この薙刀は、宇喜多氏の本姓と同じ三宅姓の邦松刀匠が、自ら愛蔵(注②)していたこの宇喜多破軍の薙刀に霊感を得、古名作を範に独創を加えて打ち上げた二尺七寸を超える大作。身幅広くふくら幅たっぷりとして重ね頗る厚く、先反りが付き、薙刀樋を掻き、中程から先の鎬地の肉が削ぎ落されて尚重量(二・一キログラム)があり、樋際の線、鎬筋、棟の稜線が立って姿が美しい。地鉄は無類に錬れて詰んだ小板目肌で、地沸が微塵に付いて潤い、晴れやか鉄色を呈す。刃文は焼高い丁子に互の目を交え、互の目丁子の刃文が鬩ぎ合い、備前一文字の重花風となり、焼刃は匂口締まりごころに小沸付いて刃縁明るく、足、葉が盛んに入り、刃中は匂立ち込めて水色に澄む。焼深い帽子は乱れ込み、刃中に沸筋が掛かって二重刃ごころとなり、先小丸に長めに返る。茎は製作時そのままに白銀色に輝き、化粧鑢の施された逆筋違鑢が丁寧に掛けられ、太鑚の二字銘が力強く刻されている。
邦松刀匠は本名三宅輝義。実業家である。
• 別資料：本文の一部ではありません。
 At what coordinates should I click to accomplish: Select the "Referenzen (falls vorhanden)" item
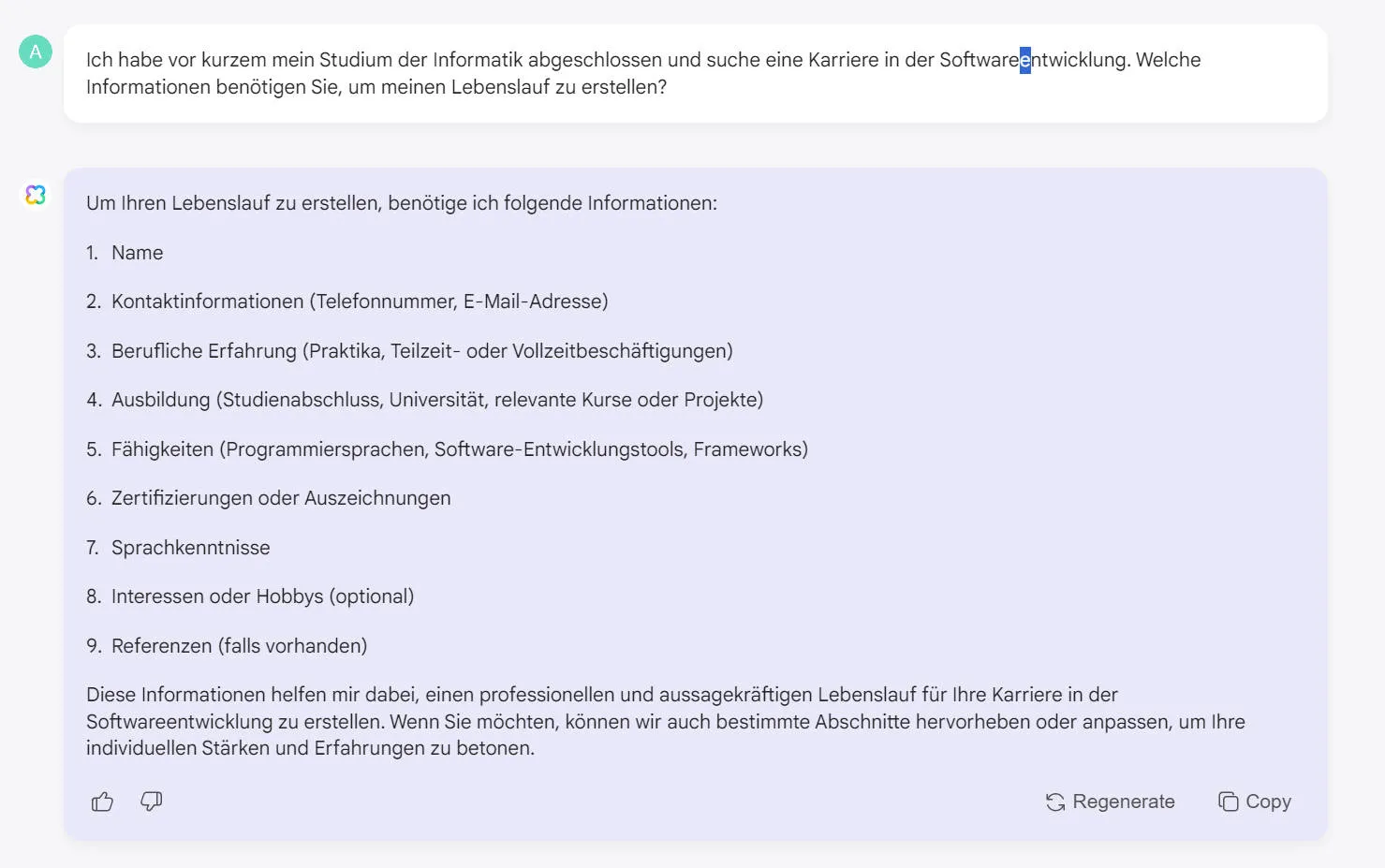click(240, 645)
研師で鑑定家の池田末松先生に鑑刀の基礎を学び、名刀を蒐集していたが、作刀への意欲を抑えがたく、廣木弘邦刀匠に入門して作刀技術を修め、備前や青江写しの佳品を手掛けている。

 

注①…厳島の神が平清盛に小長刀を与え、後ろ盾となったとの伝説があり(『平家物語』)、武士が薙刀そのものに特別の意味を見出していたことは明らか。
注②…三宅輝義氏の名義で平成四年二月十九日、第十二回特別重要刀剣に指定されている。